Among the pineapple's qualities--more aptly, those of its observer--is its status as a waystation between beauty and danger. Okihiro quotes one of King Ferdinand's envoys to the "new world" as writing that the plant has a "very sharp thorny thistle with long prickly leaves . . . very wild," even as is was "lovely" and "delicate." "Paradise," Okihiro concludes, "Europe's Orient, was indeed both civil and savage" (89). In "Someone Puts a Pineapple Together" Stevens tries to mitigate the natural dangers (if not those of the "evilly compounded, vital I" as he puts it elsewhere) by absorbing nature into thought:

The fruit so seen
As a part of the nature that he contemplates
Is fertile with more than changes of the light

On the table or in the colors of the room. (694)

And a few lines later: "There had been an age / When a pineapple on the table was enough" (695). Stevens intends a sufficiency before thought, ratiocination, scholarship. He expresses a nostalgia for the object itself. But as Okihiro points out, Stevens's own desire had a historical basis. "Captives of those wants and initiatives, Indians and their material culture, including the pineapple, were spoils of imperial designs, annexations of conspicuous wealth and power than encircled the globe. . . But it was expensive, that mastery over nature" (92). I do not want to do a "Stevens is insufficiently aware of the ramifications of imperialism and capitalism" riff. It would be too easy to accuse a businessman from New England (where the missionaries hearkened from) of such a lack of imaginative knowledge. Stevens has his strengths. Among them, even, is his awareness that the pineapple is an amazing work of natural art, one that can inspire a poet as much as bird or vase or constellation. But I do want to add a layer to another of his poems (a better one) about table-gazing, "The Poems of Our Climate."

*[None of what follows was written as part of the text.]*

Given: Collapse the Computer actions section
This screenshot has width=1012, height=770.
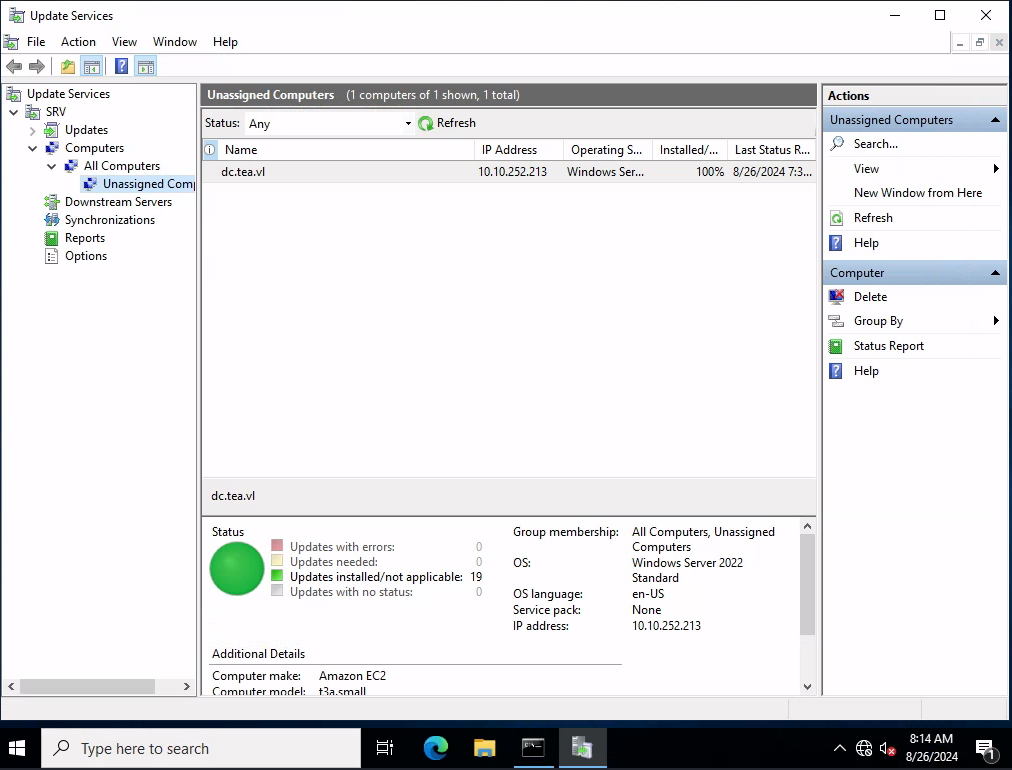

Okihiro spends many dozens of pages at the beginning of his book on the meanings accorded to climate by scholars of geography and race; much of this chronicle is profoundly depressing. The globe, as divvied up by scholars like Ellsworth Huntington (in 1915) or Ellen Churchill Semple (in 1911), was divided between temperate zones and their industrious folk, and the tropical zones, with their lazy louts. Whether framed as an issue of climate or one of race pure and simple, these early scholars ("the forfeit scholar coming in," to take Stevens out of context) justified empire as enlightened behavior rather than remarking on the theft it was. Read in this context, Stevens's poem on climate is not simply an allegory of the mind, but of the mind in such a world, one that creates unfulfillable desires for a paradise where fruit grows and savages need to be saved. His poem begins with a "brilliant bowl" on a table, a simple day in which the poet's mind (is "evilly compounded, vital I") still "would want more . . . need more"):

There would still remain the never-resting mind,
So that one would want to escape, come back
To what had been so long composed.
The imperfect is our paradise.
Not that, in this bitterness, delight,
Since the imperfect is so hot in us,
Lies in flawed words and stubborn sounds. (Collected 193-194).

While Stevens misses out on the material history of the bowl (I'm seeing in my mind's eye a picture of one of the crystal bowls from Williamsburg, decorated with pineapples), he gets at something profound about the western mind and its desires. He was publishing these poems in the mid-1940s (in war-time, in other words) and the early 1950s (the age of suburban abundance). [Hat tip to Jon Morse for pdf and dates.] What is worst (and best) about the Western imagination is its propensity to want. The poet's imagination (metaphorically) travels in search of desired objects. The strength of Stevens's imagination, in this poem if not in the later pineapple poem, is in his awareness that what paradise there is involves search more than finding.

And, via the pineapple, Stevens is also aware of the dangers of making metaphor at the expense of the object. In an earlier piece, "Poem Written at Morning," he avers that:

A sunny day's complete Poussiniana
Divide it from itself. It is this or that
And it is not.

His proof text is the pineapple:

By metaphor you paint
A thing. Thus, the pineapple was a leather fruit,
A fruit for pewter, thorned and palmed and blue,
To be served by men of ice. (LoA 198)

But the truth is more complicated, involves "experience," touch, "the total thing." Unable to resist his own desires, the poet ends with metaphor, but this time it seems well earned (urned?): "Green were the curls upon that head."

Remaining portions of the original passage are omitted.